SELECTED PASSAGE Block Start

Classen said the cultural setting behind the manuscript, the scriptorium, represents a whole world that requires investigation to understand the conditions for the creation of these early works - what he calls icons of their time, their most precious artworks and religious works.

"It is history alive. If we discard our history we discard our roots. We need to hold on to the originals because they are unique and you can never replicate exactly the original," Classen said.

Bonnie Travers, associate UA librarian, has helped put together the materials for the lecture series each year and said the series helps to display the breadth and depth of knowledge at UA as well as Special Collections.

More importantly she said the resources in Special Collections are available to anyone with Arizona picture identification, although the works must be used or viewed on site.

"The lecture series gives people an idea of how a field of study can be pursued with these works - and that it can be pursued by anyone," she added.

SELECTED PASSAGE Block End
SUPPLIED DATA Block Start

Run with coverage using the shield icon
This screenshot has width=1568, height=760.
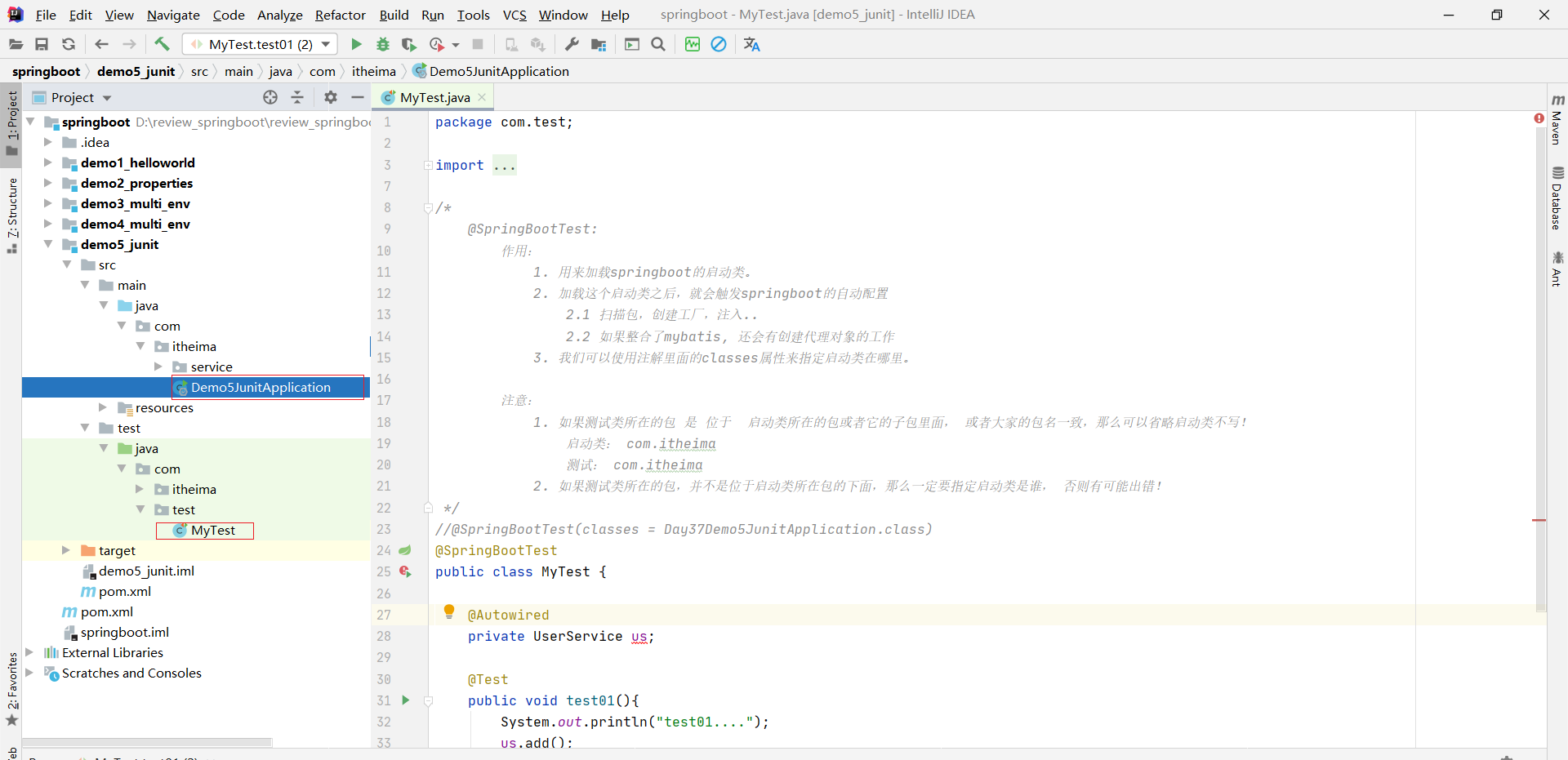(409, 44)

SUPPLIED DATA Block End

_EXERCISE DESCRIPTION_
Continue the passage about the University of Arizona Special Collections lecture series, picking up right after its last sentence.

_RESPONSE_
The seventh Early Book Lecture Series schedule is:

Tuesday, Feb. 9, 4-5:15 p.m.

Cynthia White, interim department head, UA department of classics

"Rhabanus Maurus' De sancta cruce: The Brilliance of Early Medieval Monastic Culture"

Magnentius (c. 780-856) was a Frankish Benedictine monk, the archbishop of Mainz in Germany and a theologian. White will look at his "Liber de laudibus sanctae crucis" which contains a set of highly sophisticated poems that present the cross (and, in the last poem, Rabanus himself kneeling before it) in word and image, even in numbers. Special Collections has a fine art facsimile of the work, Österreichische Nationalbibliothek, Mss. (Codex 652) that will be displayed at the lecture.

Tuesday, Feb. 16, 4-5:15 p.m.

Thomas Willard, UA department of English

"Richard Verstegan, A Restitution of Decayed Intelligence in Antiquities (1605): Early Modern Notes on the Germanic Roots of England's Language and Culture"

Willard will explore how Verstegan, as a religious exile in Holland, realized how much England's language and culture owed to their Germanic roots - and how little the English understood these roots. He compiled a comprehensive guide to the origins of English words and names that advanced the nascent study of Old English. His "Restitution" included everything from etymology to geology and from Norse mythology to such Germanic folklore as the Pied Piper of Hamelin. The Special Collections vault contains the Antvverp, printed by R. Bruney, a 1605 first edition which includes a preface signed by Verstegan (also known as Richard Rowlands).

Tuesday, Feb. 23, 6:30-8 p.m.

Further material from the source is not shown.